Monday, February 3, 2020

Jobs as a Form of Societal Permission

How might artificial intelligence affect employment prospects in the near future? Answers may partly depend on how AI impacts the aggregate output of tradable and non tradable sector activity. Essentially, we may gain more societal permissions for employment, so long as we ensure that aggregate output is not compromised.

And while AI is beneficial for non tradable sectors, in certain crucial monetary respects it is better positioned to increase output in tradable sector activity. After all, tradable sectors don't face the limiting factor of time scarcity in final product. One can only hope that tradable sector potential does not become overly suppressed in the near future by the excessive market demands (price making) of today's non tradable sectors.

AI can only improve aggregate output in non tradable sector activity up to a point. Even though AI can augment time value in non tradable sector time based product, it more often does so for specific or individual efforts, rather than general worker participation. Since these (historically early) patterns of AI are occurring in restricted knowledge environments, AI tends to exacerbate income variance in non tradable sector activity, instead of contributing to greater knowledge dispersion in society.

At first glance, one might expect the professional work of knowledge providers in non tradable sectors, to be among the safest jobs in the near future. Nevertheless, market availability in these areas will still require societal permission in the form of reliable general equilibrium revenue flows. This being the case, many professionals may ultimately have less control over their management of job creation, than they would prefer. At some point, budgetary restrictions could "require" more use of AI to substitute for human capital, even though knowledge providers understandably prefer otherwise.

When considering whether AI contributes to or detracts from job creation, it helps to determine whether the relevant activity provides an initial wealth source which can utilize immediate resource reciprocity. This organizational approach doesn't require redistribution or long term debt formation, plus any budgetary restrictions it creates are mostly immediate and short term. Today's tradable sectors are the most dependable sources of initial wealth generation. Given this priority market position, they should continue to serve as reliable job creation, so long as markets maintain a steady growth trajectory.

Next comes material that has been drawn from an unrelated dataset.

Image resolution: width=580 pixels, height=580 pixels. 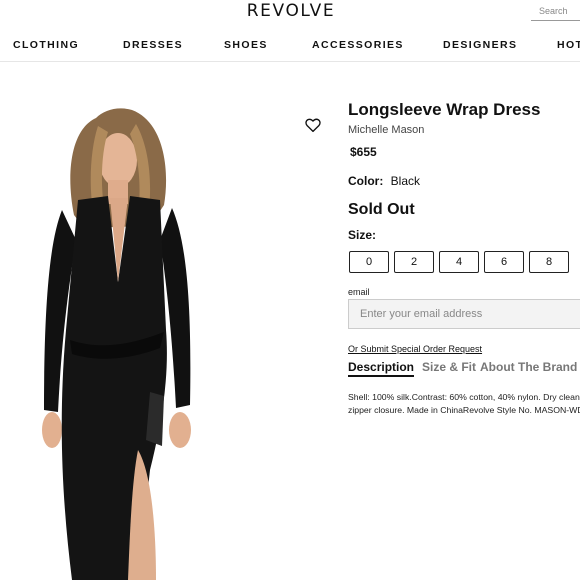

Alas, some secondary or non tradable sector market formation is not only heavily reliant on redistribution, but also on the ability of governments to fulfill competing responsibilities without substantial disruption. Eventually, due in part to extensive price making, these forms of knowledge production could suffer losses of aggregate output, even in conditions of carefully calibrated growth trajectories. While many time based services still appear as though steady sources of employment, some of the most highly compensated employment could be disrupted by budgetary issues in the near future.

Fortunately, there are new organizational possibilities for societal permission in skilled time based services. An important difference in future capacity, however, is that full monetary compensation for the time product of knowledge providers, will not always be possible. Despite this reality, time arbitrage could make it feasible for participating groups to coordinate time based services. Advance planning towards this end, would also lessen the negative impact of income losses for all concerned.

Participating groups could especially step up quality workplace possibilities, by giving AI "permission" to assist individuals in the creation of quality time based product. One could readily imagine today's AI assistance for professionals as a starting point, since the real potential for societal gain is in raising the skills ability of all individuals in their workplaces. Even though AI can't multiply existing time scarcities, it can improve the aggregate time value of those who take part in services generation. Let's bring workplace permissions within reach of all individuals who would provide mutual assistance.